If you have a gelding that mounts mares, then it is unlikely that you will be able to stop him. When the mares are in estrus ("heat") and therefore would normally be receptive to a stallion, they will also be receptive to a gelding that mounts.

Be aware that there is significant risk of both injury, and if the gelding is actually achieving intromission, disease transmission.

Some have used Regumate on their geldings with a degree of success in this situation, but it is not universally successful, and it will be expensive.
 

Jenni Luttrell
Neonate
Username: Bugrace2000

Post Number: 1
Registered: 02-2007
Posted on Wednesday, February 14, 2007 - 03:07 pm:   Edit Post Delete Post    Move Post (Moderator/Admin Only)

Most of what you are dealing with is learned behavior and dominance issues. I would sugest natural horsemanship. Even if it doesn't completely "fix" this horse completely. It will definately help and give you a completly new understanding of your horse.
 

nola roden
Neonate
Username: Nolahorserider

Post Number: 2
Registered: 06-2007
Posted on Thursday, June 21, 2007 - 12:13 am:   Edit Post Delete Post    Move Post (Moderator/Admin Only)

I have a 2yr 3mo KMSH that was partially gelded earlier this year. The Seller's vet is going to give him the HCG hormone in August and have him re-gelded. Any one have any input on this? I'm petrified that my horse will become wild and unmanageable or something worse. Thanks
 

Jos
Board Administrator
Username: Admin

Post Number: 1380
Registered: 10-1999
Posted on Thursday, June 21, 2007 - 11:28 am:   Edit Post Delete Post    Move Post (Moderator/Admin Only)

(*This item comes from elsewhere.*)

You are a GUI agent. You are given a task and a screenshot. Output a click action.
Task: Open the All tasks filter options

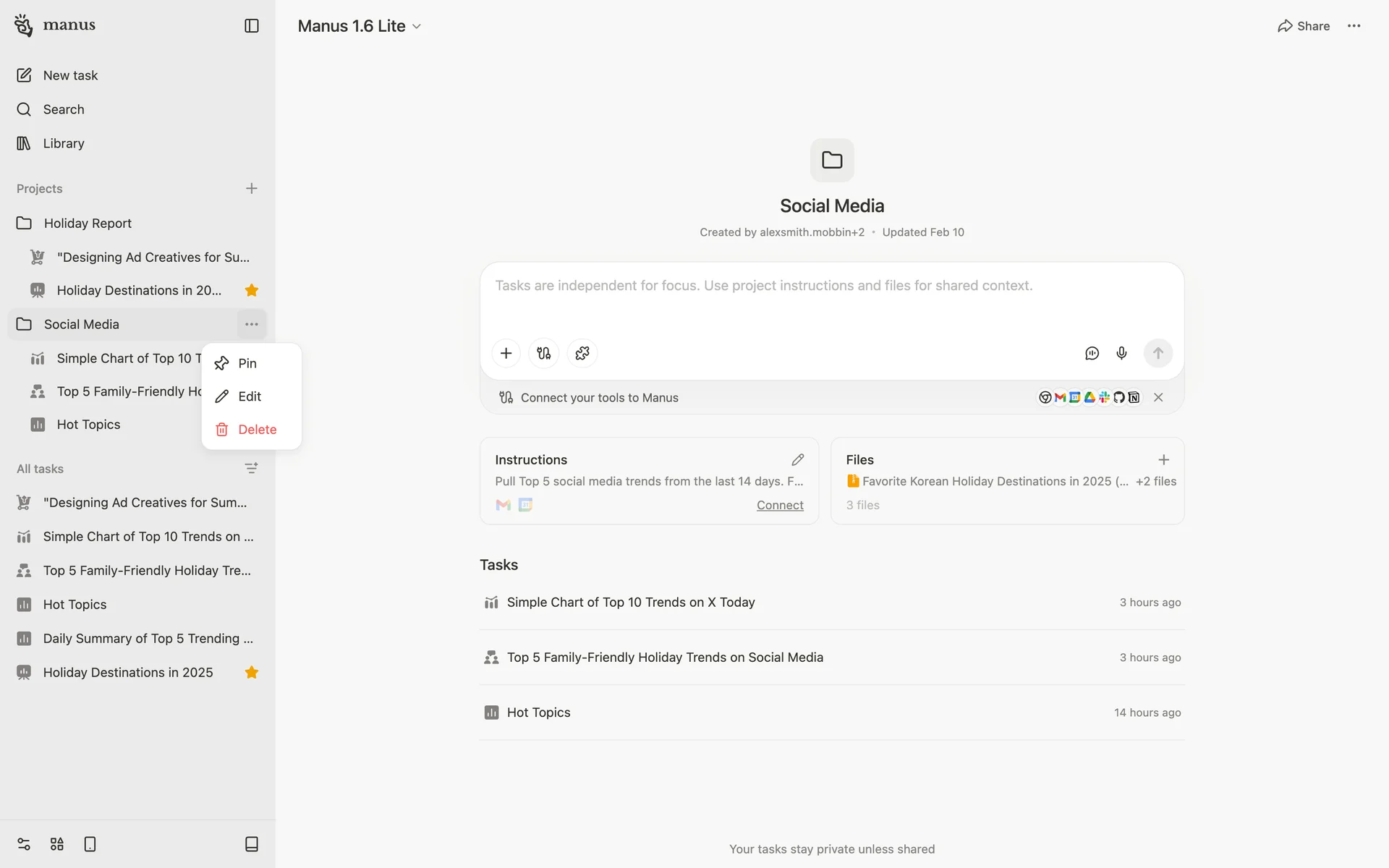point(251,469)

If during the gelding process the veterinarian discovered that there was a retained testicle, then it may have been that s/he felt that it was beyond the scope of the current surgery to retrieve it and complete the castration. If the testicle is retained within the inguinal canal, the use of hCG stimulation (which actually increases the testosterone levels in the horse) may achieve the positive result of causing the testicle to descend into a position that will allow a standard castration procedure to be performed. If the testicle does not descend, then a more in depth (quite literally!!) and expensive procedure will be required.

There is no more reason that the animal will become "wild and unmanageable" if he is being handled by people that know how to handle horses than he would without undergoing the various procedures. 2 year-old wild and unmanageable domestic horses are generally created by bad handling, not born that way!